Records contained in a dataset
────────────────────

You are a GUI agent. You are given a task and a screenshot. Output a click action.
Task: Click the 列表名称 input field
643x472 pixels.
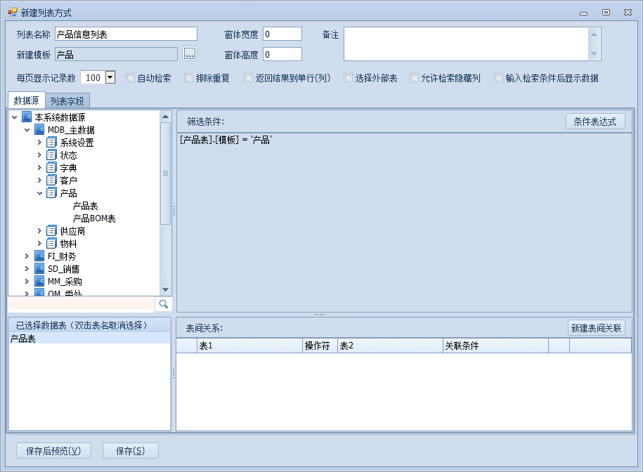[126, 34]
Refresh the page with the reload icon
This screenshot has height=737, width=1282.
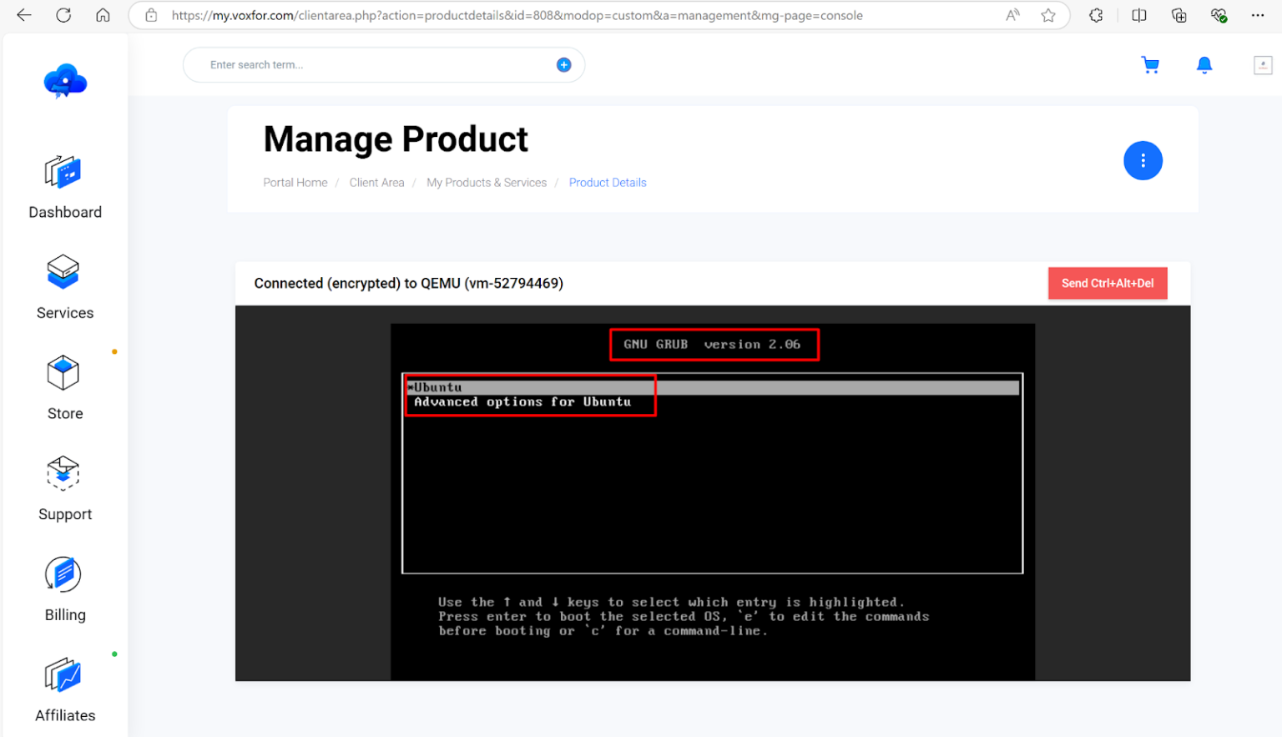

────────────────────

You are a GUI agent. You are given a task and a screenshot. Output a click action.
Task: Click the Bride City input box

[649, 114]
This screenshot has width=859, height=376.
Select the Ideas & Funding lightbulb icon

────────────────────

## Work item:
Please go over the data above and copy each line with "height" in it.

## Exercise answer:
This screenshot has height=737, width=1282.
This screenshot has width=859, height=376.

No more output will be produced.